Despite a dramatic increase in the number of broadband users over the last eight years, wide gaps remain in how the internet is being used among poor and rich households. According to an analysis conducted by the Pew Research Center’s Internet & American Life Projects, the internet and related technologies remain much more pervasive for high-income earners than other groups of Americans. After controlling for a number of characteristics, like community types, race, age and education, the report found income was the biggest determinant for email and internet use.
By analyzing information from three data sets compiled from January to September of this year, Pew researchers found that US households earning more than $75,000 per year are more likely to have broadband at home, own multiple internet-ready devises, participate in various forms of e-commerce and rely on online news sources.

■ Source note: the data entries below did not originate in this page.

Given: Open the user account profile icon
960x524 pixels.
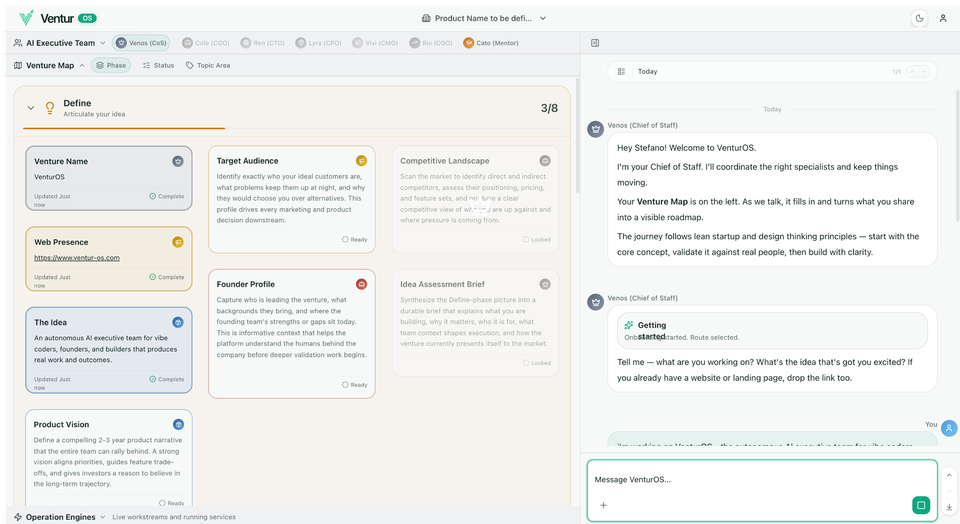Looking at the screenshot, I should (x=942, y=18).
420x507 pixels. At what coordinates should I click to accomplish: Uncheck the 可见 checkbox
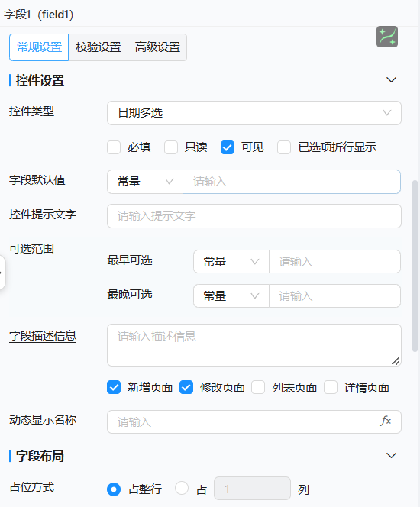point(228,147)
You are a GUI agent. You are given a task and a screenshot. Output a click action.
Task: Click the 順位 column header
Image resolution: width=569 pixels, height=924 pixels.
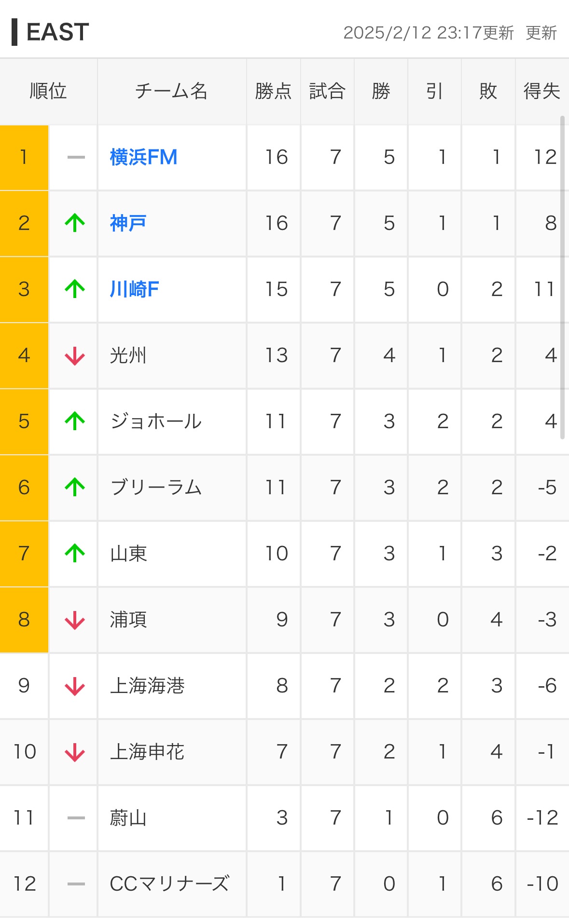48,91
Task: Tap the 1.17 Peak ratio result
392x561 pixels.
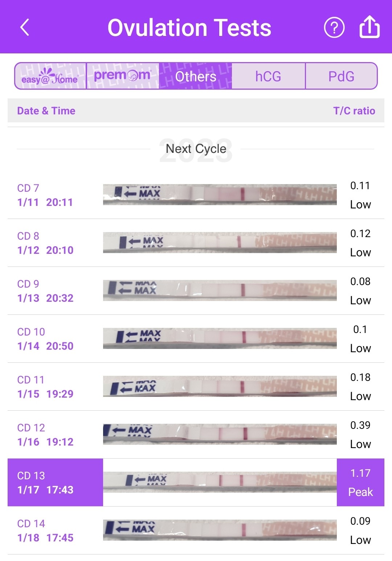Action: [360, 482]
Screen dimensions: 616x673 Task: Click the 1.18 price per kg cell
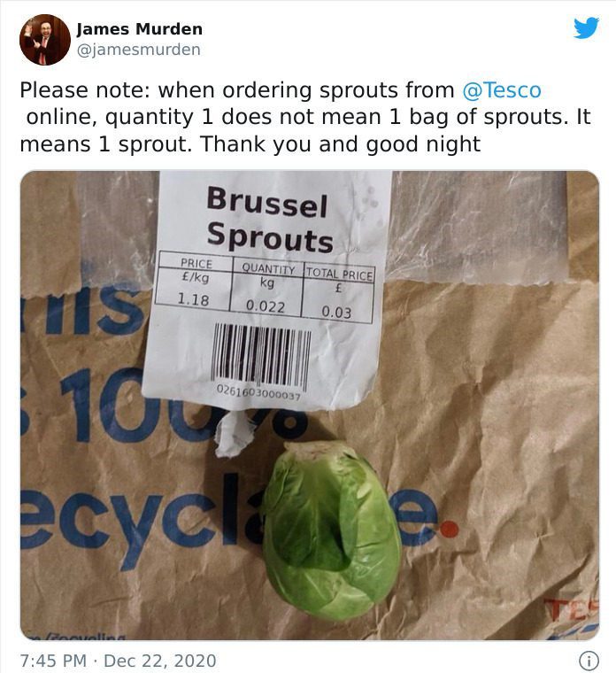tap(193, 299)
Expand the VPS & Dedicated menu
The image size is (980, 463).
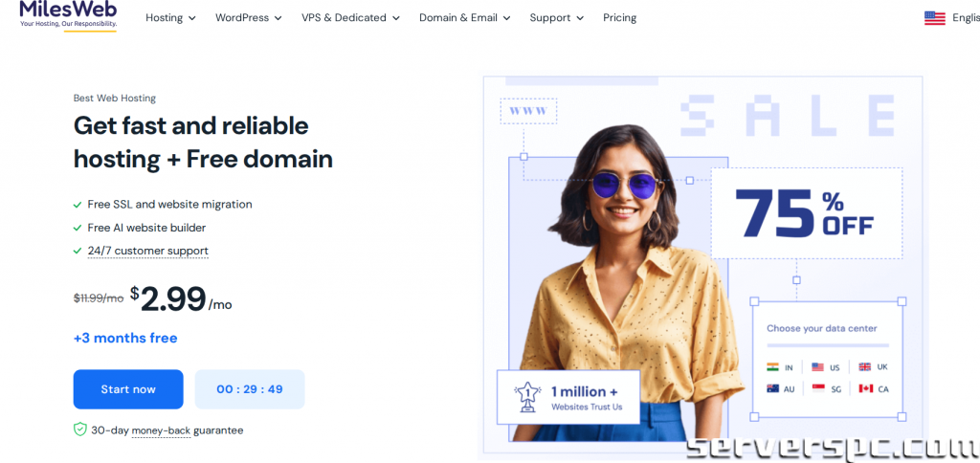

“In many cases, the most noticeable difference in online engagement between various income groups relates to their intensity of use,” the report said. “Some 86% of internet users in higher-income households go online daily, compared with 54% in the lowest income bracket.”
“[T]he percentage differences are really striking with double digit differences in many categories among the income groups. And this is even with the increase in broadband access,” report author Jim Jansen said in email correspondence. “So, even with the increase broadband penetration, there are still differences among internet usage.”
Areas with some of the widest discrepancy among high-income and low-income groups include using the internet for news and health information, online banking and going online to buy a product. Wide differences exist for those two groups in laptop ownership (41 percent gap) and desktop ownership (37 percent gap) as well. Cell phones, meanwhile, remain relatively ubiquitous across income levels with penetration rates above 75% for all groups.
When looking at what part certain demographic or geographic characteristics play in use of the internet, researchers found that differences in gender, race and education level had no practical impact compared to income level. Slight differences were seen by those living in urban versus rural areas, as well as those older American. The difference between age groups and usage is exacerbated for those high-income earners who are 45-55 and 65-73 compared to lower-income households. Still, these differences were slight compared to the role income plays in adoption, the report stressed.
When looking at household earners above $150,000 analysis reveals even more of a disparity in how pervasive email and internet use are in America. The report said technology “saturates” the lives of affluent Americans, finding 96 percent of households in this group use the internet or email. Nine in ten (89%) of the high-income internet users have searched online for maps or directions, 86% have researched a product online, and 82% get a portion of their news online.
Earlier this month the Department of Commerce’s Economics and Statistics Administration (ESA) and National Telecommunications and Information Administration (NTIA) released a report looking at internet usage across 54,000 households in 2009. The NTIA report focused more closely on broadband use, finding a seven-fold increase in the amount of adoption from 2001 to 2009. The report also found that income was a strong determinant, though it stressed that many factors contribute to the nation’s seven-out-of-ten internet adoption rate.